WHAT THIS TASK INVOLVES: Copy out the data below. Leave nothing out and alter nothing.

☆ ☆ ☆

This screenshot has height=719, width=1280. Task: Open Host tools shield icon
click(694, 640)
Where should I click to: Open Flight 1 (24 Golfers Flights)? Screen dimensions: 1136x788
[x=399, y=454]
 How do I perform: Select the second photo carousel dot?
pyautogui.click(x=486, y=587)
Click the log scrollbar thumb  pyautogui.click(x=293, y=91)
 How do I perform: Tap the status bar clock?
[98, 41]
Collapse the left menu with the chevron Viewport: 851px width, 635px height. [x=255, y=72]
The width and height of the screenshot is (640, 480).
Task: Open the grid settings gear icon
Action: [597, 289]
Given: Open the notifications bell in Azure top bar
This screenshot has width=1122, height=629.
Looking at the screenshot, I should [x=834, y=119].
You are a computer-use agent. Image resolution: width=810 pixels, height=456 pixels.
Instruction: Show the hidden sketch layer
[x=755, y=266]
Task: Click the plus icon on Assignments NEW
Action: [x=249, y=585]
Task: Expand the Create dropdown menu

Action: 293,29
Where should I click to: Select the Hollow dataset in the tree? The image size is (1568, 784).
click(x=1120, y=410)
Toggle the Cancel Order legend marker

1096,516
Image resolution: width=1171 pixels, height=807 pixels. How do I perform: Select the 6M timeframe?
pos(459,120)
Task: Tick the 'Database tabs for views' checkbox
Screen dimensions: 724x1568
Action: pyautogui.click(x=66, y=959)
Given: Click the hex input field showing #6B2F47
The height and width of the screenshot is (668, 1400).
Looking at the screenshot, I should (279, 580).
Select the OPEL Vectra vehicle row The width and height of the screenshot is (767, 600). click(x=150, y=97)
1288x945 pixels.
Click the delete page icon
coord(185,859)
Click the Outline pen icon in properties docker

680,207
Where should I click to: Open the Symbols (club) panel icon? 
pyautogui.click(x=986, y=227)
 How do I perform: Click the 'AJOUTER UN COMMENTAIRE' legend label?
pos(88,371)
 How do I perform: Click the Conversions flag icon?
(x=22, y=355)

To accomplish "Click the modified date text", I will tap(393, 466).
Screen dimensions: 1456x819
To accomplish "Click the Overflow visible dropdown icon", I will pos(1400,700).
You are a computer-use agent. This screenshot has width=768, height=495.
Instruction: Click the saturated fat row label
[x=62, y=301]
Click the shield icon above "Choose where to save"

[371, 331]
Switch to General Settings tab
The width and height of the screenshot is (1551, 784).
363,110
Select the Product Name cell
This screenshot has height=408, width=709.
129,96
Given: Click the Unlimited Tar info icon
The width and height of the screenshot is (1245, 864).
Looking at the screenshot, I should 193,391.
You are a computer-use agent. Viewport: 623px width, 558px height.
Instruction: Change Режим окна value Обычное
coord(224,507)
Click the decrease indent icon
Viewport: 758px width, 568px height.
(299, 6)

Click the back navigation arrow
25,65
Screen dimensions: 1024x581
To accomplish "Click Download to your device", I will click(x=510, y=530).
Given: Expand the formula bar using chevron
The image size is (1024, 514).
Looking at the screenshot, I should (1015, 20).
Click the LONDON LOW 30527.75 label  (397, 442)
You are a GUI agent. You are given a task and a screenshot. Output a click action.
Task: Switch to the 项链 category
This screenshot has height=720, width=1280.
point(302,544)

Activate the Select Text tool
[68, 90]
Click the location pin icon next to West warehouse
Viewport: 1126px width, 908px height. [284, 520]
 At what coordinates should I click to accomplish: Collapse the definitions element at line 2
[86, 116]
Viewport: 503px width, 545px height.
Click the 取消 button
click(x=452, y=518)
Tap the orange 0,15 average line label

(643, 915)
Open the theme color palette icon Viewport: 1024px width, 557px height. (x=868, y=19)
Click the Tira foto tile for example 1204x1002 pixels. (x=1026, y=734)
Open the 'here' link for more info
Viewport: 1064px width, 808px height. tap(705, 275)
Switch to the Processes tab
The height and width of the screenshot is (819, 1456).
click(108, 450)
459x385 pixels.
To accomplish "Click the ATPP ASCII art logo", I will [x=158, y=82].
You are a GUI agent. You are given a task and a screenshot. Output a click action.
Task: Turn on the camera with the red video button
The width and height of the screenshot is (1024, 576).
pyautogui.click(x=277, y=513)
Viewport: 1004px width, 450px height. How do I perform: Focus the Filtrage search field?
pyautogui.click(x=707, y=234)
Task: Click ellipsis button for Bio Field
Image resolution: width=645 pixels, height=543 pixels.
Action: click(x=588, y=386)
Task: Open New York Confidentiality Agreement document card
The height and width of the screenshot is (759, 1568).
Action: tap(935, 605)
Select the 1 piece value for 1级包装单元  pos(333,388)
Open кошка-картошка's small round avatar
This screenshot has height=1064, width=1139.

☆ ☆ ☆

RESULT OF THE EXERCISE:
This screenshot has height=719, width=1280. Task: Open Host tools shield icon
click(694, 640)
Where should I click to: Open Flight 1 (24 Golfers Flights)? Screen dimensions: 1136x788
[x=399, y=454]
 How do I perform: Select the second photo carousel dot?
pyautogui.click(x=486, y=587)
Click the log scrollbar thumb  pyautogui.click(x=293, y=91)
 How do I perform: Tap the status bar clock?
[98, 41]
Collapse the left menu with the chevron Viewport: 851px width, 635px height. [x=255, y=72]
The width and height of the screenshot is (640, 480).
Task: Open the grid settings gear icon
Action: [597, 289]
Given: Open the notifications bell in Azure top bar
This screenshot has width=1122, height=629.
Looking at the screenshot, I should [x=834, y=119].
You are a computer-use agent. Image resolution: width=810 pixels, height=456 pixels.
Instruction: Show the hidden sketch layer
[x=755, y=266]
Task: Click the plus icon on Assignments NEW
Action: [x=249, y=585]
Task: Expand the Create dropdown menu

Action: 293,29
Where should I click to: Select the Hollow dataset in the tree? The image size is (1568, 784).
click(x=1120, y=410)
Toggle the Cancel Order legend marker

1096,516
Image resolution: width=1171 pixels, height=807 pixels. How do I perform: Select the 6M timeframe?
pos(459,120)
Task: Tick the 'Database tabs for views' checkbox
Screen dimensions: 724x1568
Action: pyautogui.click(x=66, y=959)
Given: Click the hex input field showing #6B2F47
The height and width of the screenshot is (668, 1400).
Looking at the screenshot, I should (279, 580).
Select the OPEL Vectra vehicle row The width and height of the screenshot is (767, 600). click(x=150, y=97)
1288x945 pixels.
Click the delete page icon
coord(185,859)
Click the Outline pen icon in properties docker

680,207
Where should I click to: Open the Symbols (club) panel icon? 
pyautogui.click(x=986, y=227)
 How do I perform: Click the 'AJOUTER UN COMMENTAIRE' legend label?
pos(88,371)
 How do I perform: Click the Conversions flag icon?
(x=22, y=355)

To accomplish "Click the modified date text", I will tap(393, 466).
Screen dimensions: 1456x819
To accomplish "Click the Overflow visible dropdown icon", I will pos(1400,700).
You are a computer-use agent. This screenshot has width=768, height=495.
Instruction: Click the saturated fat row label
[x=62, y=301]
Click the shield icon above "Choose where to save"

[371, 331]
Switch to General Settings tab
The width and height of the screenshot is (1551, 784).
363,110
Select the Product Name cell
This screenshot has height=408, width=709.
129,96
Given: Click the Unlimited Tar info icon
The width and height of the screenshot is (1245, 864).
Looking at the screenshot, I should 193,391.
You are a computer-use agent. Viewport: 623px width, 558px height.
Instruction: Change Режим окна value Обычное
coord(224,507)
Click the decrease indent icon
Viewport: 758px width, 568px height.
(299, 6)

Click the back navigation arrow
25,65
Screen dimensions: 1024x581
To accomplish "Click Download to your device", I will click(x=510, y=530).
Given: Expand the formula bar using chevron
The image size is (1024, 514).
Looking at the screenshot, I should (1015, 20).
Click the LONDON LOW 30527.75 label  (397, 442)
You are a GUI agent. You are given a task and a screenshot. Output a click action.
Task: Switch to the 项链 category
This screenshot has height=720, width=1280.
point(302,544)

Activate the Select Text tool
[68, 90]
Click the location pin icon next to West warehouse
Viewport: 1126px width, 908px height. [284, 520]
 At what coordinates should I click to accomplish: Collapse the definitions element at line 2
[86, 116]
Viewport: 503px width, 545px height.
Click the 取消 button
click(x=452, y=518)
Tap the orange 0,15 average line label

(643, 915)
Open the theme color palette icon Viewport: 1024px width, 557px height. (x=868, y=19)
Click the Tira foto tile for example 1204x1002 pixels. (x=1026, y=734)
Open the 'here' link for more info
Viewport: 1064px width, 808px height. tap(705, 275)
Switch to the Processes tab
The height and width of the screenshot is (819, 1456).
click(108, 450)
459x385 pixels.
To accomplish "Click the ATPP ASCII art logo", I will [x=158, y=82].
You are a GUI agent. You are given a task and a screenshot. Output a click action.
Task: Turn on the camera with the red video button
The width and height of the screenshot is (1024, 576).
pyautogui.click(x=277, y=513)
Viewport: 1004px width, 450px height. How do I perform: Focus the Filtrage search field?
pyautogui.click(x=707, y=234)
Task: Click ellipsis button for Bio Field
Image resolution: width=645 pixels, height=543 pixels.
Action: click(x=588, y=386)
Task: Open New York Confidentiality Agreement document card
The height and width of the screenshot is (759, 1568).
Action: tap(935, 605)
Select the 1 piece value for 1级包装单元  pos(333,388)
Open кошка-картошка's small round avatar
This screenshot has height=1064, width=1139.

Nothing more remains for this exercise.